Paramount’s revised bid comes after Warner Bros. Discovery’s board had raised concerns about the solidity of the original offer, which relied heavily on a revocable family trust without a firm personal guarantee. Last week, in a formal appeal to investors, WBD’s board warned that Paramount’s proposal lacked firm financing commitments and carried significant execution risk, noting that much of the financing was neither irrevocable nor fully underwritten, which could lead to delays or even failure. But now, Ellison’s commitment effectively removes this uncertainty, showing that Paramount is serious about completing the acquisition.

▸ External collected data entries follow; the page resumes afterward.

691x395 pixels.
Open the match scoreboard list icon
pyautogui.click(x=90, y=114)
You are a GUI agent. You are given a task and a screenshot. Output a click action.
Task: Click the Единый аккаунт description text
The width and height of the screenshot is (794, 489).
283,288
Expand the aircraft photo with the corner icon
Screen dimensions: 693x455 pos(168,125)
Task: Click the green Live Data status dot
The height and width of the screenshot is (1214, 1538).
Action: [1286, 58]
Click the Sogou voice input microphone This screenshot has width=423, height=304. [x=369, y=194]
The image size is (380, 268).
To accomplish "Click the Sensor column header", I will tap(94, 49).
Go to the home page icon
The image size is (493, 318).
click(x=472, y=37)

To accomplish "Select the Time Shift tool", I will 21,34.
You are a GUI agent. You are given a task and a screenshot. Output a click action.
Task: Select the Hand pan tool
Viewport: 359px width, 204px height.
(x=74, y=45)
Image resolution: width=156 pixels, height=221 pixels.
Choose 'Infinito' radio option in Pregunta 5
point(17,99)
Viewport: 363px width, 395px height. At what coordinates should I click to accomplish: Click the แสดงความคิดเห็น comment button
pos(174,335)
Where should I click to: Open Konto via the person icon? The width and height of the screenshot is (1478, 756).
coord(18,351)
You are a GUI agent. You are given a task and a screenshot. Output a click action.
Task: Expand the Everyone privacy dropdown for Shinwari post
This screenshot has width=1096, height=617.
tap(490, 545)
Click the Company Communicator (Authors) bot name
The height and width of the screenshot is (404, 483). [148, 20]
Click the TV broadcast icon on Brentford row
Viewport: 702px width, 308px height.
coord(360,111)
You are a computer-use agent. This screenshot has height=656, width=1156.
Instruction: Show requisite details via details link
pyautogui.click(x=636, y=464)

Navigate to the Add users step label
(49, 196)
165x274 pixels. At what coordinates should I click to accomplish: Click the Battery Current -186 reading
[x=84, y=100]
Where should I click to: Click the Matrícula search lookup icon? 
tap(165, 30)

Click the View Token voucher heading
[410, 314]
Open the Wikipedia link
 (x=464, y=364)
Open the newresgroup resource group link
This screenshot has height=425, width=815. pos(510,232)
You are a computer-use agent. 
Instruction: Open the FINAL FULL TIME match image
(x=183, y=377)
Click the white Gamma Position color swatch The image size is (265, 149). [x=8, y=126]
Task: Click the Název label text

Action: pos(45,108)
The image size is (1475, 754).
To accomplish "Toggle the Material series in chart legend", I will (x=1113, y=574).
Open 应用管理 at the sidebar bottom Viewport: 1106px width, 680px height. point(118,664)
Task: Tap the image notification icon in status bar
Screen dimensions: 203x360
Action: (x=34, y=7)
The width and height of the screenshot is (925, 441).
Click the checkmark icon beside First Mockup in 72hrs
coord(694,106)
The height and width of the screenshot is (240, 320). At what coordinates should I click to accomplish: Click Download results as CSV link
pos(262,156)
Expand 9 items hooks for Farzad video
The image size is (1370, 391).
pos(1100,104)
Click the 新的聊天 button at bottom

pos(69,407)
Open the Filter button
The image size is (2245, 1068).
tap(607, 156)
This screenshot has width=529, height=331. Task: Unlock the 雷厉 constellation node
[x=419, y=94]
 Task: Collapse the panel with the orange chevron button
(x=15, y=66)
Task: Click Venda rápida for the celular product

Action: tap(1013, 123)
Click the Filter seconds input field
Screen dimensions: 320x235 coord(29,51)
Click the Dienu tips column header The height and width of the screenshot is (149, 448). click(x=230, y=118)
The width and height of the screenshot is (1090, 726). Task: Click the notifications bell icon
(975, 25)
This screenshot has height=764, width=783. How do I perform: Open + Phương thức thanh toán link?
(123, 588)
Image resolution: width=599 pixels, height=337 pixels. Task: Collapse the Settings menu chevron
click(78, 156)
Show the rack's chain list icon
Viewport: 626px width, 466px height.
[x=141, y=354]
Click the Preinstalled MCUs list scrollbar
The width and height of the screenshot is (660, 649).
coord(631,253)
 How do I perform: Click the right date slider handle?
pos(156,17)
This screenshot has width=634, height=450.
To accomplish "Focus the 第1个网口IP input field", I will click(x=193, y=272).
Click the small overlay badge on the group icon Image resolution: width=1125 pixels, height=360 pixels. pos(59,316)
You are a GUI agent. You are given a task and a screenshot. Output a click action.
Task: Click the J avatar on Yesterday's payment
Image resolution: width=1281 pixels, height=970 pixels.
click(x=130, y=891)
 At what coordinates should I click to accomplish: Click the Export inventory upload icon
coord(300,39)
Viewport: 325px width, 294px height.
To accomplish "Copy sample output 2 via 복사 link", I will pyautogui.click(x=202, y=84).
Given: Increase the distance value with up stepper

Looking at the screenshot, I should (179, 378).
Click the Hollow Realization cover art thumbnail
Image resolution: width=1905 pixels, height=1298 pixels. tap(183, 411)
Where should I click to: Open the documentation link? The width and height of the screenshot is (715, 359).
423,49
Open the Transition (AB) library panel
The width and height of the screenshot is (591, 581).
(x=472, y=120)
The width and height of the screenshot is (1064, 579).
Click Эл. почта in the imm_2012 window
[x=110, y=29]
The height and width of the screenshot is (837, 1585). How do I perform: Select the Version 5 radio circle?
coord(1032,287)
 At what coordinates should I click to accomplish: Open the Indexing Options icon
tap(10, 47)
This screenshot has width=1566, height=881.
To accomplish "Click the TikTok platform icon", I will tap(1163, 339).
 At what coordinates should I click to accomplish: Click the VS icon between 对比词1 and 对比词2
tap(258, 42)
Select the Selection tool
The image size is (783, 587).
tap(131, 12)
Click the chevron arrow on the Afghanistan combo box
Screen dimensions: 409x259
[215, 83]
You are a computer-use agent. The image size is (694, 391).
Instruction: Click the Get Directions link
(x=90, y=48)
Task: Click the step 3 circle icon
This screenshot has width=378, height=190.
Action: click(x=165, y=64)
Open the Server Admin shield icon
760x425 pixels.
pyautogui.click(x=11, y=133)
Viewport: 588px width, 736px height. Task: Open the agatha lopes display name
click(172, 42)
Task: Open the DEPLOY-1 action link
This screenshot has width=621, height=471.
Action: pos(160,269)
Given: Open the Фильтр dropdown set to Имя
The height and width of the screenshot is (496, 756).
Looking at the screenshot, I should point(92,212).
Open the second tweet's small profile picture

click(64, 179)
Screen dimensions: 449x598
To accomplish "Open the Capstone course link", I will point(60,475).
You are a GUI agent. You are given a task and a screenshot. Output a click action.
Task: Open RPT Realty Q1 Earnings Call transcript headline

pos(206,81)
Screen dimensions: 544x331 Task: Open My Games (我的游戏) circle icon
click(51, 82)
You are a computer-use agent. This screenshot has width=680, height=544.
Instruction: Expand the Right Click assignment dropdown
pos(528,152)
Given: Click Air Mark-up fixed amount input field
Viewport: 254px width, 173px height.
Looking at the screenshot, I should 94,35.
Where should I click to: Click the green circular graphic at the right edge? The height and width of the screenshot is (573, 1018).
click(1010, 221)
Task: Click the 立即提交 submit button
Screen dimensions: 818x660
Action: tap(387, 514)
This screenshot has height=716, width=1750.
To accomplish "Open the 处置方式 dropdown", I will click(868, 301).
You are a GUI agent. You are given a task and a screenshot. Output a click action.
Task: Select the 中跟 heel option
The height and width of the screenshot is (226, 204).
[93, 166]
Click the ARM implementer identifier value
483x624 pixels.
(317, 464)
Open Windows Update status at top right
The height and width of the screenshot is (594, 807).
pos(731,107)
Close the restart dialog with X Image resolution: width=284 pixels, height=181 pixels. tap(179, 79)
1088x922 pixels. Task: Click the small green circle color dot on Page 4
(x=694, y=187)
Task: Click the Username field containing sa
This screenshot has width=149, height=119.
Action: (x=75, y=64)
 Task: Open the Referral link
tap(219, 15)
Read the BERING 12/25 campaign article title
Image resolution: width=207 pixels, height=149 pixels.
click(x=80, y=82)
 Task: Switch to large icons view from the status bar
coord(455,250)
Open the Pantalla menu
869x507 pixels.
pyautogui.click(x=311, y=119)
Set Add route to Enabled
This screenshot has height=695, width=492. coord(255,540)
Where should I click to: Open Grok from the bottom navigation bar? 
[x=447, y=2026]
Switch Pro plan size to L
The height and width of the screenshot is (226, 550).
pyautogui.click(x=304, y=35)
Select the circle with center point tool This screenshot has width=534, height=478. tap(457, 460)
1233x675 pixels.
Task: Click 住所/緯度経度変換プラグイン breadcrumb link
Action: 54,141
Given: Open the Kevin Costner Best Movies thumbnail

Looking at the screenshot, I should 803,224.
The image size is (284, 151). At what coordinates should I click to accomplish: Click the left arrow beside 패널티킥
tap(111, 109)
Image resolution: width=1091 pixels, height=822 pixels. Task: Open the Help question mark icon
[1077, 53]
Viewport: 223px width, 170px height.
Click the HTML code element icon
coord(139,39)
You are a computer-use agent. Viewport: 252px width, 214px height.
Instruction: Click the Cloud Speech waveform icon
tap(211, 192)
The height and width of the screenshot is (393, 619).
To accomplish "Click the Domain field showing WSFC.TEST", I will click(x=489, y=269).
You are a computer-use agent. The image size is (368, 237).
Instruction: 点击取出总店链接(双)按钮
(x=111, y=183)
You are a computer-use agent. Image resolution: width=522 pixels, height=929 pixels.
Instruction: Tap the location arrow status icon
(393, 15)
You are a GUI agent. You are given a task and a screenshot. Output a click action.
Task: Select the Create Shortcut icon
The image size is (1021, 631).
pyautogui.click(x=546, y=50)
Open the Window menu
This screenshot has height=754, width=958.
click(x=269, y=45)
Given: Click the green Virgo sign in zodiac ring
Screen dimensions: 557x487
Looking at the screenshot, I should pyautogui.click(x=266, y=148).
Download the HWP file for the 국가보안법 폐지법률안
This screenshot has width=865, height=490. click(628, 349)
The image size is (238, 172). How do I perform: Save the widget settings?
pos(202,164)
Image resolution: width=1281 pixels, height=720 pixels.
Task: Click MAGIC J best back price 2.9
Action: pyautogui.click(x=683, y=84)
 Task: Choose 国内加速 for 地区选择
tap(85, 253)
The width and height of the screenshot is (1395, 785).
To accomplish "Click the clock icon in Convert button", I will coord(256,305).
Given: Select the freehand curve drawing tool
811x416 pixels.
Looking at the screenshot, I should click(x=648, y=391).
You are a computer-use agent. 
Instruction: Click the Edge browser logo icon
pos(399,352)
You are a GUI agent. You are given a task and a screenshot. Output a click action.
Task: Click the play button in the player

“Paramount has repeatedly demonstrated its commitment to acquiring WBD. Our $30 per share, fully financed all-cash offer was on December 4th, and continues to be, the superior option to maximize value for WBD shareholders. Because of our commitment to investment and growth, our acquisition will be superior for all WBD stakeholders, as a catalyst for greater content production, greater theatrical output, and more consumer choice,” David Ellison, CEO of Paramount, noted.
However, despite this backing, Paramount has kept its $30-per-share offer unchanged, opting instead to strengthen deal protections. At the same time, the company increased the reverse termination fee (the amount payable if regulators block the acquisition) from $5 billion to $5.8 billion, aligning with protections in Netflix’s competing bid. Notably, Netflix’s offer, which values Warner Bros. Discovery at $72 billion with a total enterprise value of $82.7 billion including debt, also includes a $5.8 billion breakup fee and gives shareholders $23.25 per share in cash plus $4.50 per share in Netflix stock.
Meanwhile, Paramount also extended the shareholder tender deadline to January 21, 2026, giving investors additional time to weigh the offer. The acquisition contest is part of a larger battle for one of Hollywood’s most valuable media empires. Paramount Skydance, formed through the 2025 merger of Paramount Global and Skydance Media, is competing against Netflix. Most importantly, apart from valuation and structure, there is one more major difference between the offers. While Paramount’s bid would include key cable properties like CNN, Netflix’s offer excludes them.